Localized Injection of Semaglutide, a GLP-1 Agonist, for Hyperinsulinemia-Induced Lymphatic Dysfunction A Novel Therapeutic Strategy for Lymphedema Treatment

Lymphedema, traditionally considered a secondary complication of lymphatic damage, may have a deeper, metabolic etiology tied to chronic hyperinsulinemia and insulin resistance. This emerging hypothesis posits that prolonged hyperinsulinemia drives lymphatic endothelial cell (LEC) dysfunction, initiating inflammation, oxidative stress, and structural damage that culminates in impaired lymphatic drainage. Insulin resistance disrupts the PI3K/Akt signaling pathway, which is vital for lymphangiogenesis and endothelial health, further exacerbating lymphatic vessel integrity.

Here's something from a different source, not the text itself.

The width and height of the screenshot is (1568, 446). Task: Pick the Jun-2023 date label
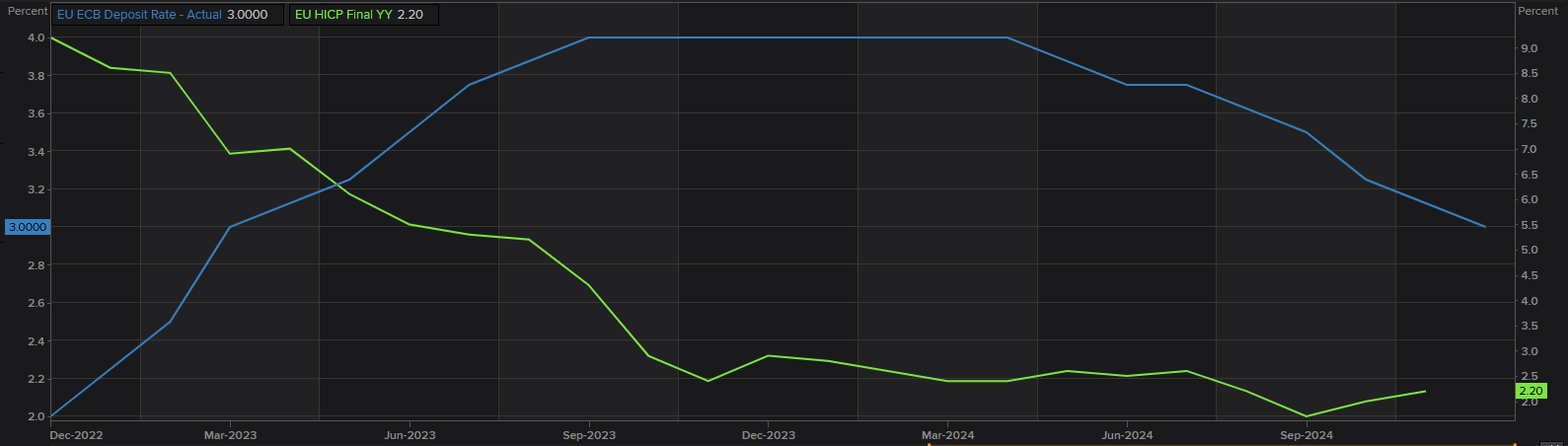410,435
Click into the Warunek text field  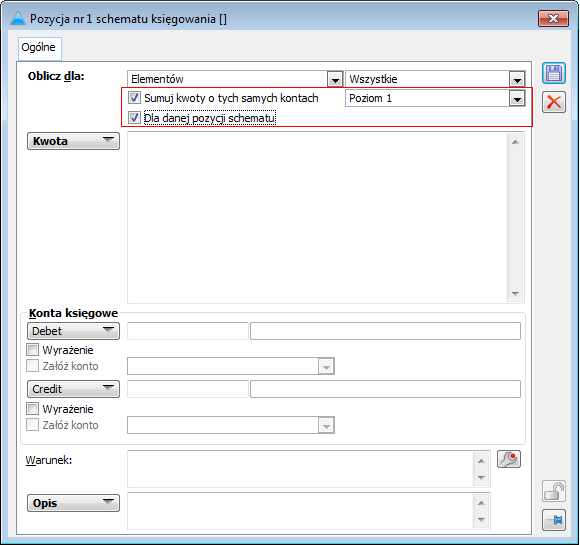click(x=300, y=468)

Recent clinical evidence underscores the therapeutic potential of GLP-1 receptor agonists (GLP-1RAs), known for their insulin-sensitizing and anti-inflammatory properties. Notably, cases of breast cancer-related lymphedema have shown marked improvements following GLP-1RA treatment, with significant reductions in limb volume and restoration of lymphatic function. These observations suggest a dual mechanism by which GLP-1RAs address both the metabolic and vascular components of lymphedema, positioning them as a promising therapeutic avenue for lymphedema driven by insulin resistance. This review delves into the molecular pathophysiology of lymphedema in the context of metabolic dysfunction and explores the role of GLP-1RAs as an innovative treatment strategy.